*Job 1*:
Could you return the passage of the Boulder Dash page that opens with the words containing "Why TAS this" and closes with "and other strategies.", copied word for word?
*Job 2*:
What tools does the Boulder Dash page list under its "Tools Used" heading? Name every one.

BEGIN Selected excerpt

Boulder Dash

This classic game is about a diamond chase underground with many obstacles. Try - as Rockford - to collect all required diamonds in a total of 16 caves (A-P) each with 5 difficulty levels, and find the exit in the time given. After every 4 caves (D, H, L, P) follows a so-called "intermission", a logical puzzle (without its own "cave letter"). Rockford can dig through the ground and push rocks. But these can also be dangerous. If he stands directly below a rock, Rockford can hold it on his head. But if a rock falls on his head, it will cost him a life. Rocks will not stay on each other or on walls. If Rockford digs away the supporting soil, rocks will start to slide. Furthermore, there are some not-so-friendly animals such as fireflies, amoeba and other things you'd better not touch. Butterflies and other inhabitants of the underground can only be defeated by letting rocks fall on them. When defeated, they turn into diamonds, which Rockford can pick up. As soon as the necessary amount of jewels has been collected (the number is shown in the upper bar), the escape tunnel opens into the next level. Strategy and thoughtful planning is the basis to master this game.
After completing these 16 caves, it returns back to Cave A on Difficulty 5 (which is selected at the Title Screen).

Tools Used

  • Lua Scripting (For BOTing Cave G's RNG)
  • RAM Watch
  • BizHawk 2.6.1

Why TAS this game?

Once again, another game that I used to play on the Commodore 64 in my youth. As usual, this game was difficult enough that I could never get past the first few levels. There are no official speed-runs that I could find, for comparison; however, runs do exist but don't seem to be serious enough for me to provide.

Re-Record Count

Yes, you saw that correct. I've been TASing this game for about a year. During the process, I realized that Cave G needed to be BOTed for RNG reasons. This is where a chunk of re-records were made. As for the other caves, tons of work was put in to routing and other strategies.

Strategies

This game is mostly routing. Timers exist in the game, which drive the movement of hostile obstacles. Not knowing where the timer falls, it was an experiment of constant tests...when coming in proximity to these obstacles. Knowing how you would react, within their deadly touch, could be determined and routing would be adjusted to make the best of the situation. Other than that, RNG was only an issue for Cave G. See below for details on Cave strategies.

END Selected excerpt
BEGIN Provided information

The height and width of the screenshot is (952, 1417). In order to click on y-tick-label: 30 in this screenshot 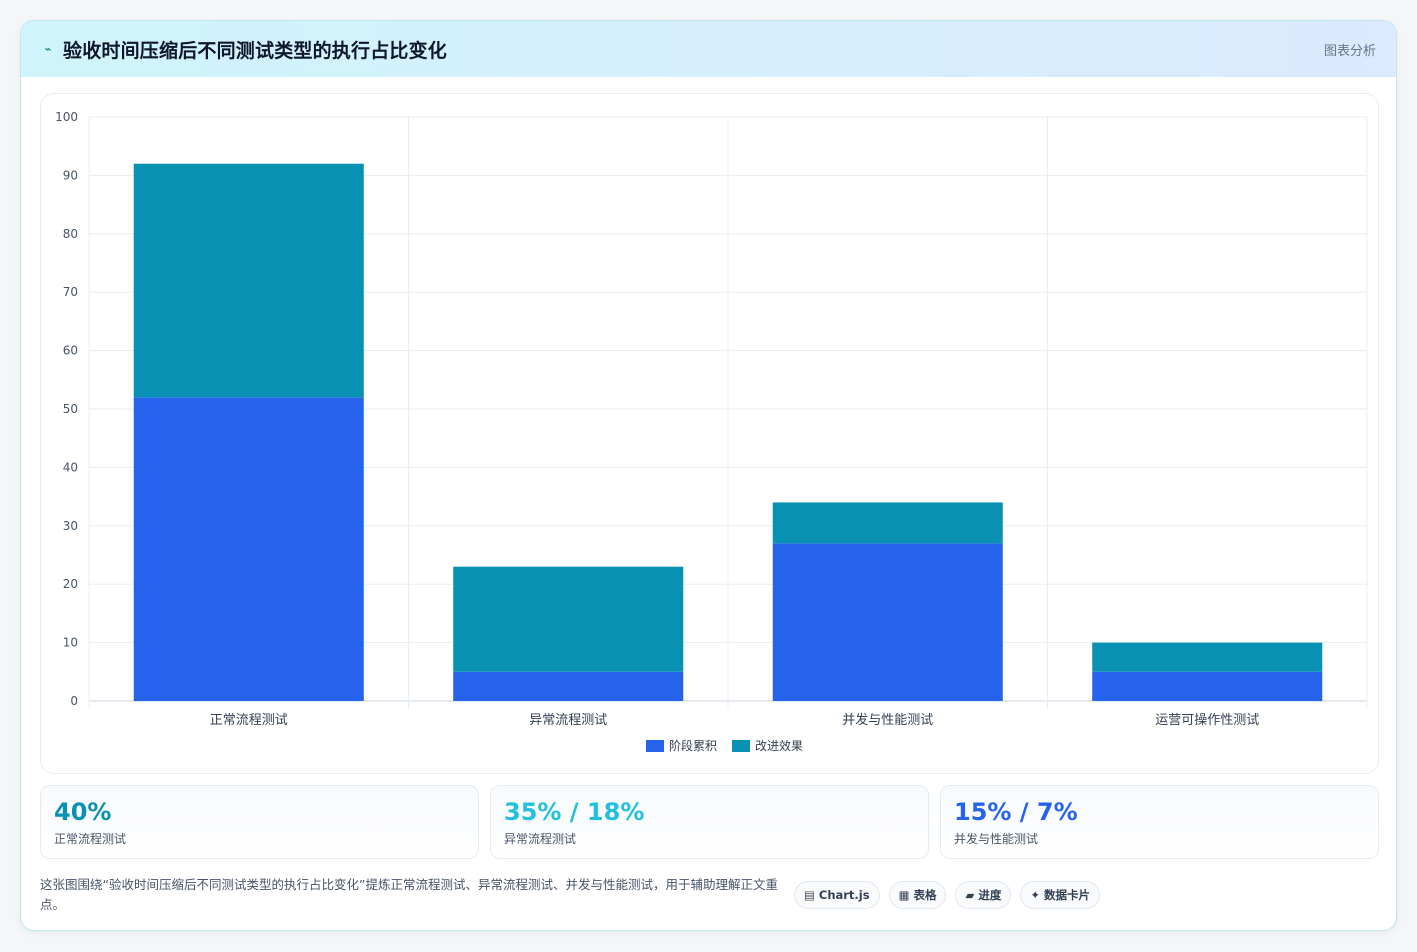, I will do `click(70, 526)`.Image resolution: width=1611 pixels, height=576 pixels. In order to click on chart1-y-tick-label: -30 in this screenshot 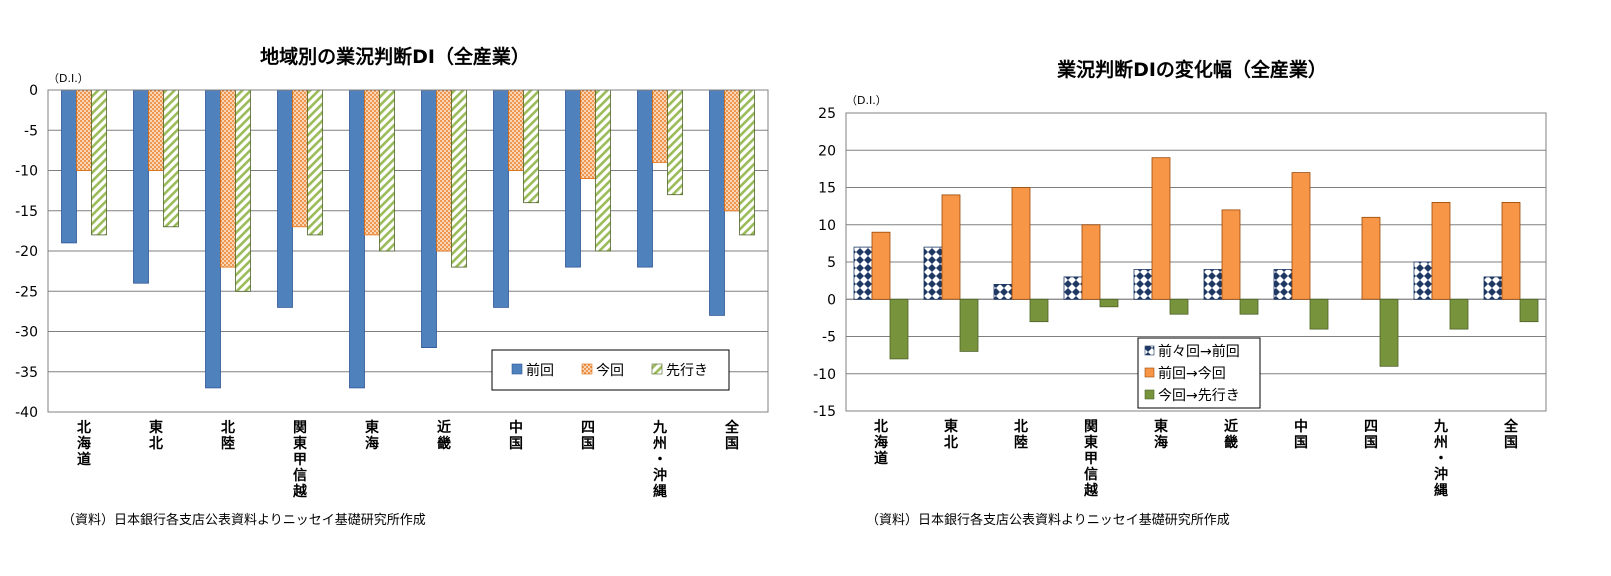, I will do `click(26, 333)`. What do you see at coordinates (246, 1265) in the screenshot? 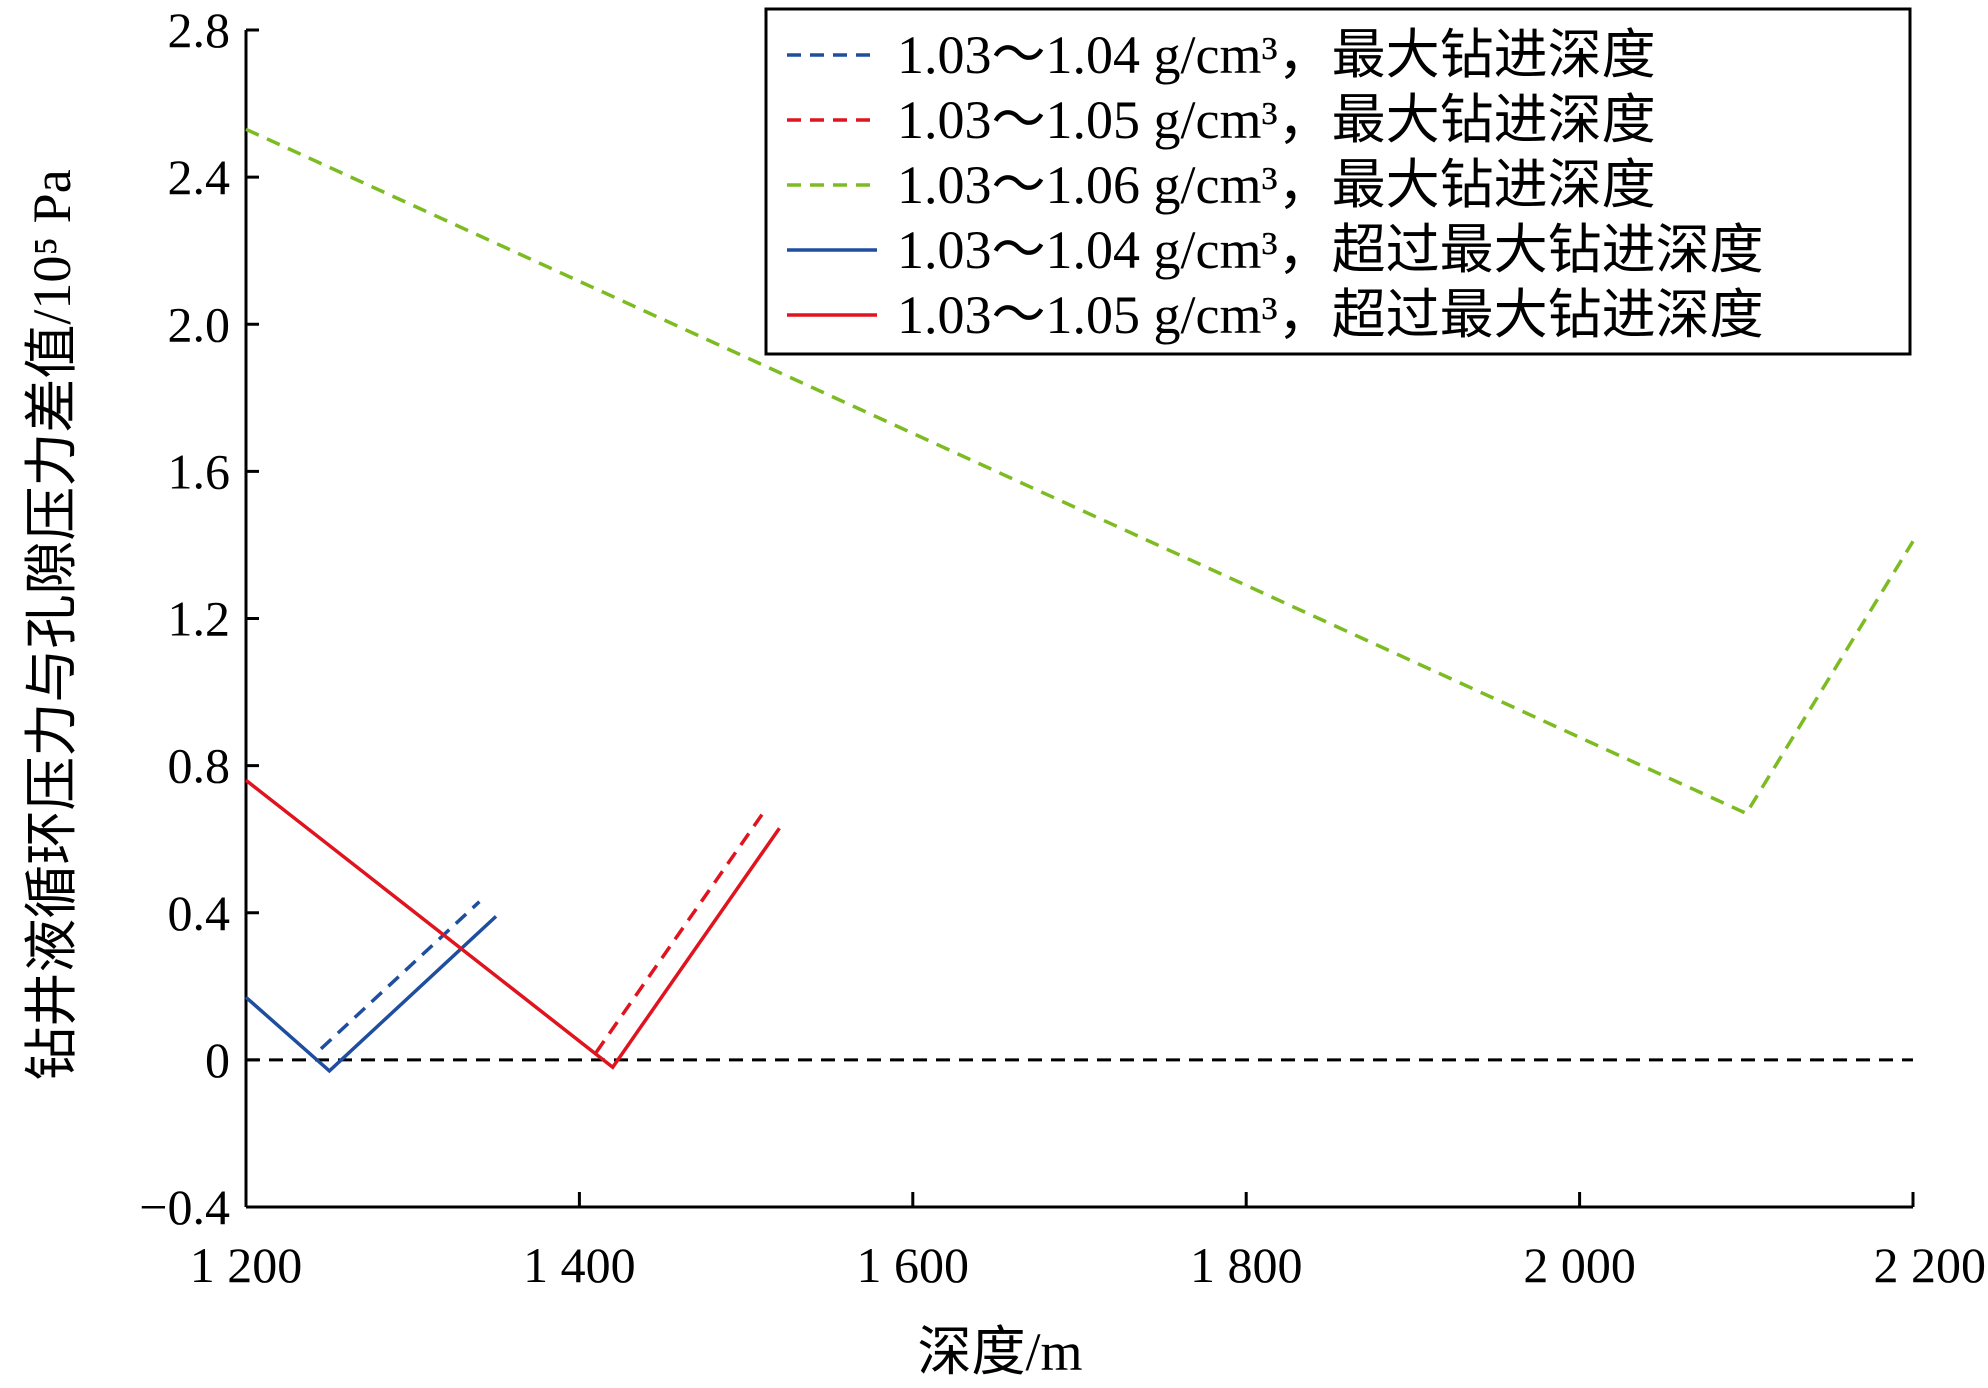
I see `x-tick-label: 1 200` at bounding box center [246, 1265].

END Provided information
BEGIN Provided information

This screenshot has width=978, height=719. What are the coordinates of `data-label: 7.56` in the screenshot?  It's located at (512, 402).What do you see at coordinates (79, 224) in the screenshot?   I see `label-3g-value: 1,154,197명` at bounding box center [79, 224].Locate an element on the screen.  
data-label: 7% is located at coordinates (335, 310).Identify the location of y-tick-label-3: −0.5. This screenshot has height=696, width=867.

END Provided information

*Solution 1*:
Why TAS this game?

Once again, another game that I used to play on the Commodore 64 in my youth. As usual, this game was difficult enough that I could never get past the first few levels. There are no official speed-runs that I could find, for comparison; however, runs do exist but don't seem to be serious enough for me to provide.

Re-Record Count

Yes, you saw that correct. I've been TASing this game for about a year. During the process, I realized that Cave G needed to be BOTed for RNG reasons. This is where a chunk of re-records were made. As for the other caves, tons of work was put in to routing and other strategies.

*Solution 2*:
- Lua Scripting (for BOTing Cave G's RNG)
- RAM Watch
- BizHawk 2.6.1